Le premier institut El Madrasa En Naciriya, fondé par Ahmed Ibn Nacer Ibn Mohamed Ibn Tayeb, enseignait la grammaire, la jurisprudence et le Hadith. Il rayonnait sur toute l´étendue de l´est algérien et accueillait les élèves du Ziban, de Oued Souf, des Aurès, de Constantine et de Annaba.
Le deuxième institut de Mazouna rayonnait, quant à lui, sur les régions de l´ouest algérien. Il avait une solide réputation du fait qu´il était imprégné des traditions des écoles de Tlemcen, du Maghreb et de l´Andalousie.
Les savants, quant à eux, étaient nombreux. Notre pays connaissait déjà une vie culturelle. Il y avait effectivement une activité des plus intenses marquée par une production intellectuelle qui rivalisait avec les autres capitales et grands centres du Maghreb et du Moyen-Orient. Que ce soit à travers les sciences religieuses ou à travers la scolastique, la philosophie, l´ascétisme, l´histoire, la géographie, l´astronomie, l´astrologie et les mathématiques. A la même époque, il était aisé d´y relever l´existence d´une action dynamique et continue pour se délivrer de l´obscurantisme et recourir à l´arbitrage de la raison, de la logique, de l´indépendance d´esprit, à la sagesse, à l´approfondissement de la réflexion sur les enseignements divins révélés et la transformation de la vie individuelle et collective selon les règles édictées par Dieu. L´attachement de ses savants à la démocratie et à la justice sociale a été très grand, précisément parce qu´il répondait à l´application des lois divines et conduisait à la formation d´une société saine. Ainsi donc, la recherche du savoir utile et l´incitation à l´appliquer dans l´édification de cette société saine, a été l´une des caractéristiques de nos hommes de culture qui ont oeuvré, en leur temps, pour instaurer un climat favorable marqué de vertus morales et spirituelles.
Pour les musulmans d´Algérie, la religion marche de pair avec la science dont elle respecte l´autonomie.
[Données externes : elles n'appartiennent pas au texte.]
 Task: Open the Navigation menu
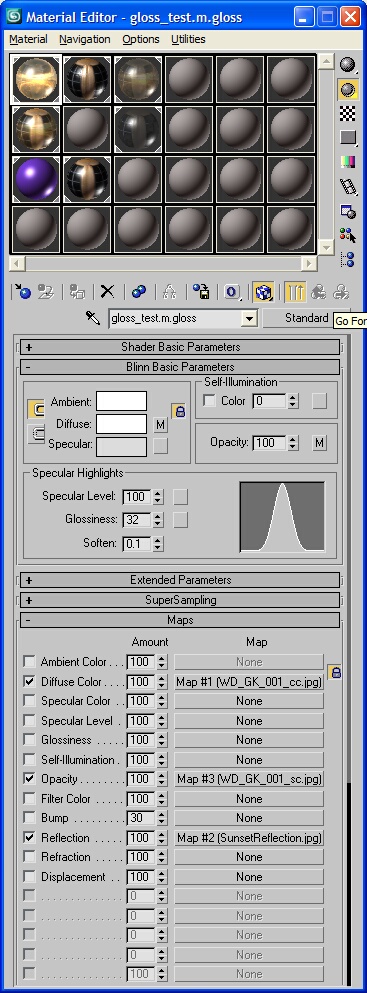[x=85, y=39]
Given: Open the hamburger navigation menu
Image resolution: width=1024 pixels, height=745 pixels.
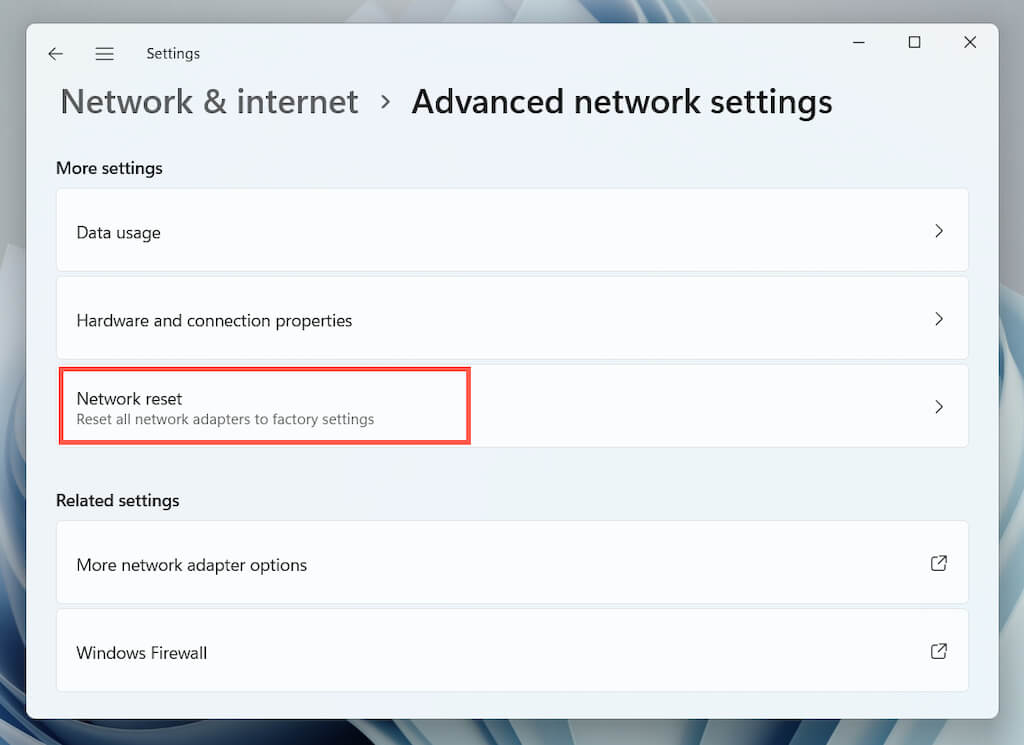Looking at the screenshot, I should 104,54.
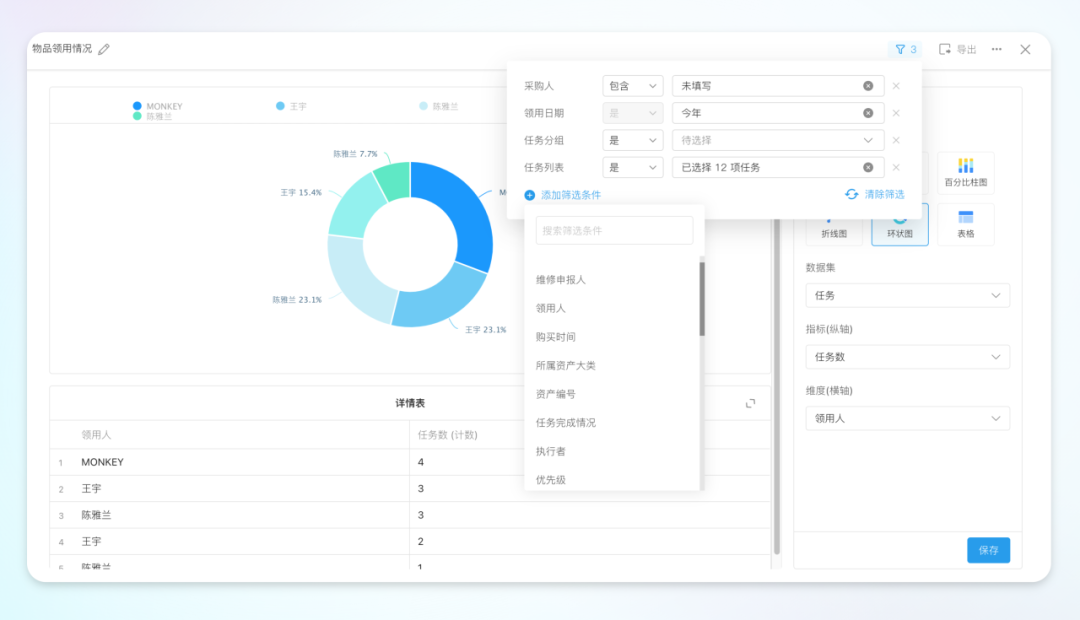Open the three-dot more options menu
The width and height of the screenshot is (1080, 620).
pyautogui.click(x=996, y=49)
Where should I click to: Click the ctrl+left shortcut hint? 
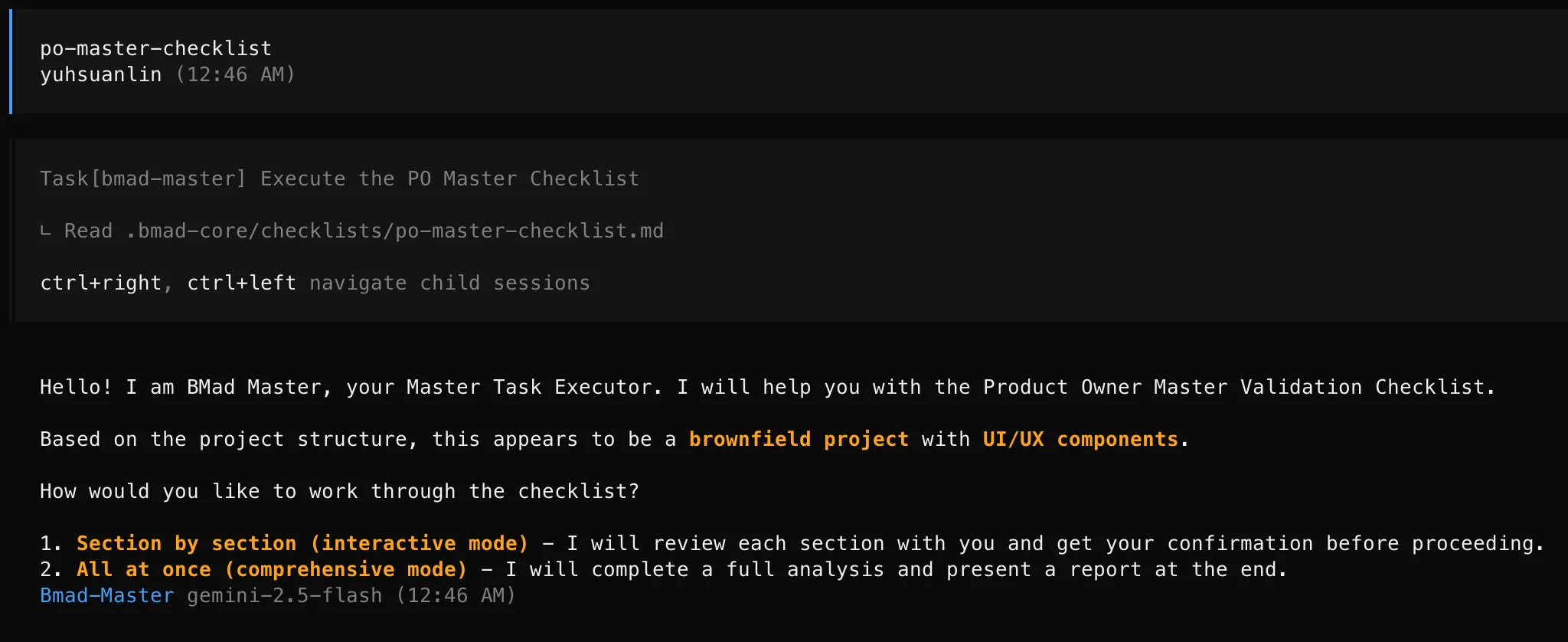pos(241,283)
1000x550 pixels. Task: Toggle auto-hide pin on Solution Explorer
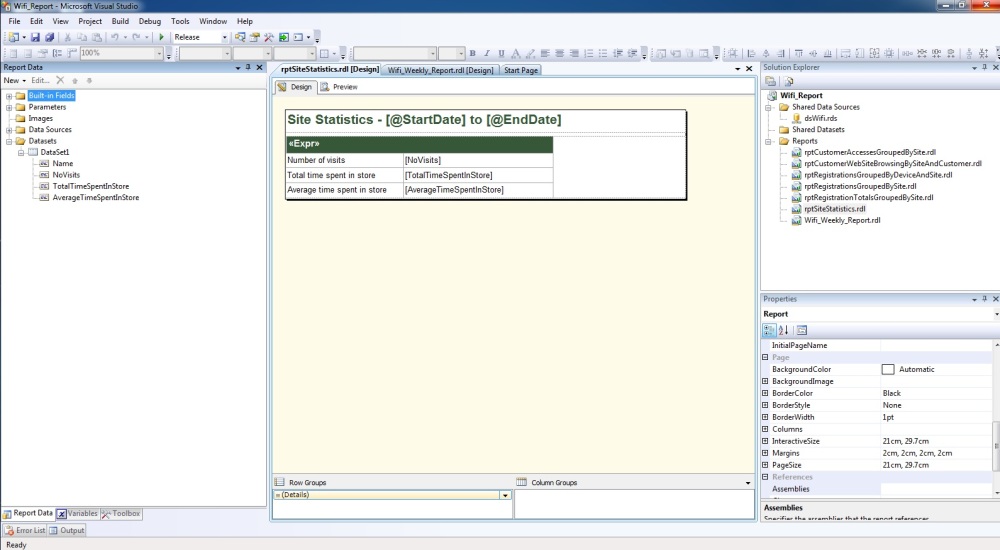coord(984,67)
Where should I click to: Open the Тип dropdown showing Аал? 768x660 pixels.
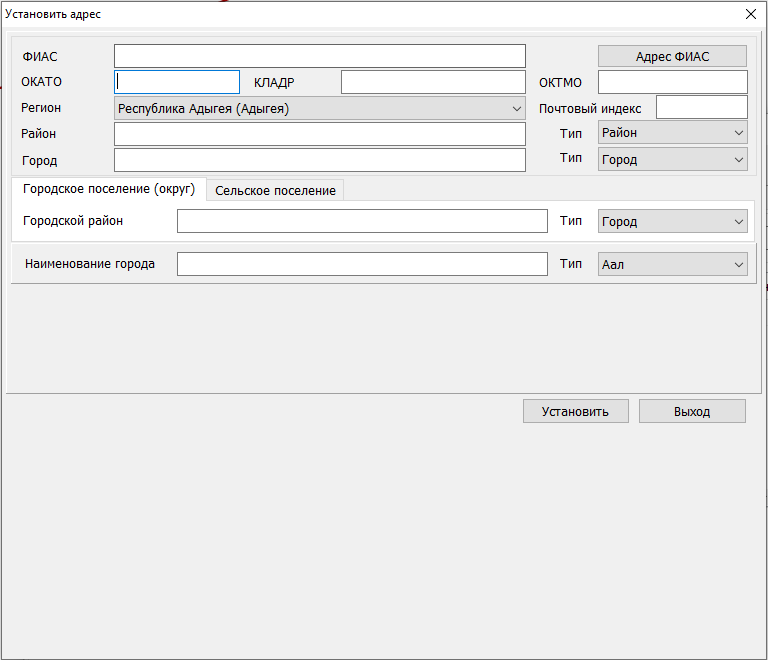(x=672, y=264)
El Ghobrini disait dans son livre : "les Hammadites avaient un comportement exemplaire avec les hommes de science". L´Emir Abdelkader, l´humaniste, le prônait en insistant dans ses écrits: "Ceux qui affirment que les connaissances scientifiques sont opposées à la religion, pêchent contre la religion".
Déjà, au XIIe siècle, Abdelmoumen El Koumi, qui encourageait les hommes de science, était un fervent poète. Abou Bekr Ali Es-Sanhadji, plus connu sous le nom d´El Baydhaq et Abdelwahab El Mùrakchi étaient de grands historiens. El Idrissi Es-Sebti se distinguait par ses synthèses après ses longs voyages qui lui ont fait découvrir le Moyen-Orient et l´Europe. Géographe et ethnologue émérite, sa renommée, à l´instar des autres savants en la matière, le fit admettre à la cour du roi normand qui gouvernait la Sicile. Il y eut un autre, peut-être le plus célèbre, il s´agit d´Ibrahim Ibn El Kacem Abou Ishak, connu sous le nom d´Erraqiq, qui fut le secrétaire du palais de Bologhine Ibn Ziri Ibn Menad, puis au cabinet de son fils El Mançour et enfin de ses petits-fils Badis et El Mûïz. Auteur également de la source la plus sérieuse de l´histoire de l´Etat sanhadji Histoire d´Ifriqya et du Maghrib, en 10 volumes.